TEXT EXTRACT
So, I'm asking for your help.

Please visit this feedback item:

STRING_SPLIT is not feature complete

Vote it up! More importantly, leave a comment describing real use cases you have that make STRING_SPLIT a pain or a non-starter for you. Votes alone are not enough but, with enough tangible and qualitative feedback, there's a chance they might start taking these gaps seriously.

I feel like supporting multi-character delimiters (even, say, expanding from [n]varchar(1) to [n]varchar(5)) is an unintrusive improvement that will unblock many people who share my scenario. Other enhancements may be harder to implement, some requiring overloads and/or language enhancements, so I don't expect all of these fixes in vNext. But even one minor improvement would reiterate that STRING_SPLIT was a worthwhile investment, and that it is not going to be abandoned (like, say, contained databases, one of the more famous drive-by features).

Thanks for listening!

8 thoughts on “Please help with STRING_SPLIT improvements”

Andy Mallon says:

March 20, 2020 at 2:16 PM

I've written about my own scenario where STRING_SPLIT() falls short over on my blog:
https://am2.co/2015/04/converting-delimited-values-to-a-table-efficiently/
Jeff Moden says:

March 23, 2020 at 5:40 PM

For a lot of what I do, adjacent delimiters in the middle or delimiters at the leading and trailing edges of the string DO actually mean something. I don't mind an option to ignore them but removing them in a non-optional manner would continue to make it a mostly useless function to me and, I think, many others.

Optionally filtering duplicates would be fine so long as it doesn't slow thing down much for those of us that either don't want to eliminate duplicates or those that have more duplicates than they bargained for.

Whatever the case, it must not slow down just because someone uses a MAX datatype like so many other splitters do even when the string to be split is under 8K bytes.

Automatically changing the output type based on the data elements contained would be nice provided that it doesn't slow things down.

Multi-character delimiters would be a great addition provided, again, that it doesn't slow things down. I can't speak for anyone else but 99% of what I do is single character delimited.

The big thing for a lot of us (based on the feedback site) is to return (either optionally or permanently) the ordinal position of the elements from the original string even if the option to skip empty elements comes to pass (no pun intended).
Aaron Bertrand says:

March 23, 2020 at 5:45 PM

Yes. I'm asking for these things to be options, not default behavior (all but the max size of the delimiter explicitly say add an option). In fact all but delimiter length must be added as optional only, otherwise this will disrupt backward compatibility.
Tim Lehner says:

March 24, 2020 at 8:24 PM

create or alter function StringSplit (
@String nvarchar(max)
, @Delimiter nvarchar(4000)
)
returns table with schemabinding
as
return
select [key] + 1 as Ordinal, value as String
from openjson(replace(json_modify(N'[]', N'append $', @String), replace(@Delimiter, '"', '\"'), N'","'))
GO
Jason J Horner says:

April 1, 2020 at 1:57 PM

Another point and perhaps the larger issue here is that with the removal of CLR support for Azure SQL DB, Users no longer have the means to custom implement this type of functionality via CLR routines.

GOAL
Extract word for word the part of the STRING_SPLIT text that begins at the words "March 23, 2020 at 5:40" and stops after "they bargained for.".

LISTED ENTRIES
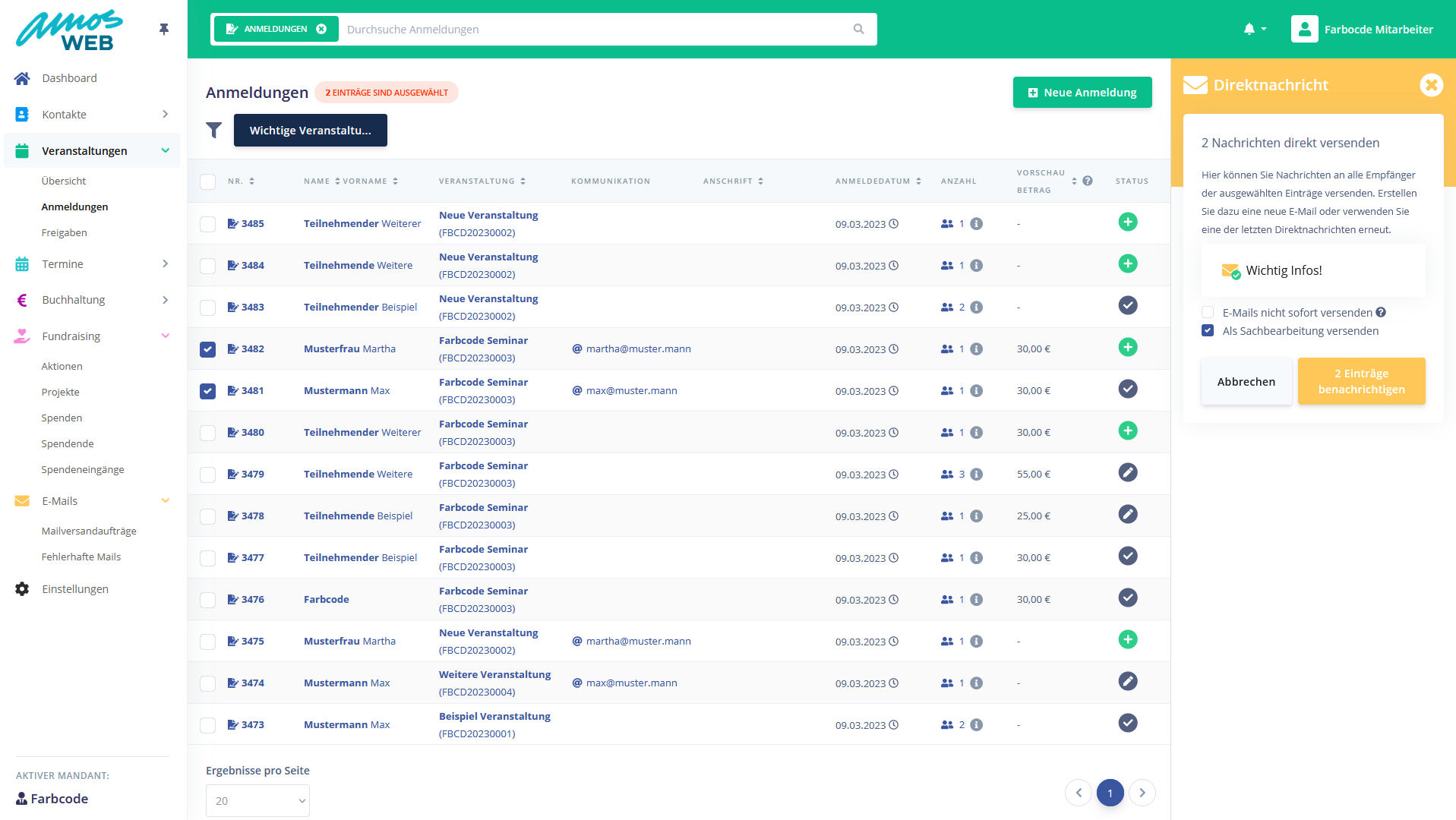Enable 'E-Mails nicht sofort versenden' checkbox
The height and width of the screenshot is (820, 1456).
(1208, 313)
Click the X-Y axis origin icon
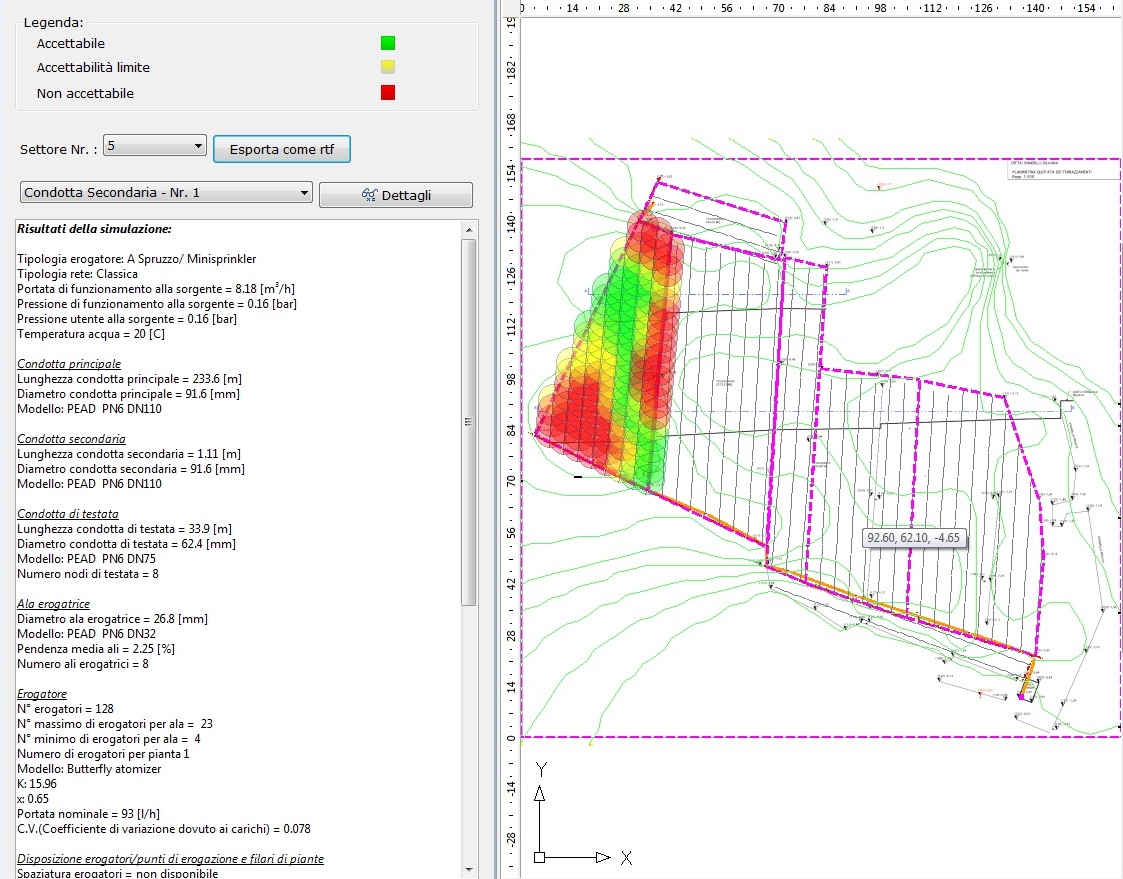Screen dimensions: 1123x879 [x=540, y=857]
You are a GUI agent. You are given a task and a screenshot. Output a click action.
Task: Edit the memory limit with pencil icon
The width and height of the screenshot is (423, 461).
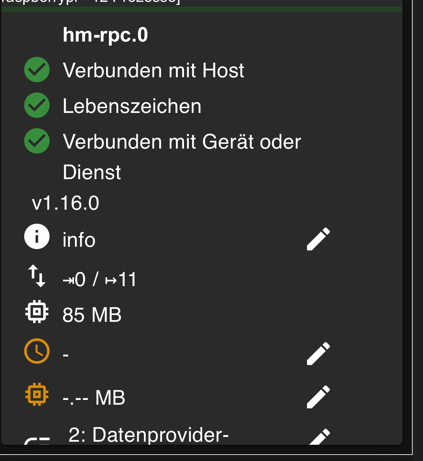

ANSWER FOR THIS EXERCISE
March 23, 2020 at 5:40 PM

For a lot of what I do, adjacent delimiters in the middle or delimiters at the leading and trailing edges of the string DO actually mean something. I don't mind an option to ignore them but removing them in a non-optional manner would continue to make it a mostly useless function to me and, I think, many others.

Optionally filtering duplicates would be fine so long as it doesn't slow thing down much for those of us that either don't want to eliminate duplicates or those that have more duplicates than they bargained for.